I've tried similarity score thresholds as a gate but the problem is there's no clean boundary. A legitimate but unusual query might have low similarity scores. A genuinely off-topic query might match some chunks reasonably well because of shared vocabulary. Every threshold I've tested either filters out too much or too little. The prompt instruction to admit uncertainty helps maybe 60% of the time. The other 40% the model just reaches.

The timeline problem.

Questions like "how did the interpretation of X change after the 2023 ruling" require the system to find pre-ruling documents, find post-ruling documents, understand the temporal relationship, and construct a comparative narrative. The metadata has document dates. The prompt says to respect temporal ordering. But the model struggles to build a coherent before/after story when the retrieved chunks don't explicitly reference each other. It tends to either merge everything into one flat answer or just cite the newer source and ignore the older interpretation.

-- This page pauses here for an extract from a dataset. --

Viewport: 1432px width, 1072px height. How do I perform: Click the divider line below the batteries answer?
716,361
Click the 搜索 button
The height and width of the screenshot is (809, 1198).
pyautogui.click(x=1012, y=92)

This feels like it needs a fundamentally different retrieval approach (maybe temporal filtering at the search level, or separate retrievals for different time periods) rather than more prompt engineering.

I've been reading about graph RAG approaches, agentic retrieval loops, and multi-hop reasoning chains but most of the literature is benchmarks on synthetic datasets, not production implementations. If anyone has actually deployed solutions for any of these three patterns I'd really like to hear what worked and what didn't. Especially interested in approaches that don't require restructuring the entire pipeline.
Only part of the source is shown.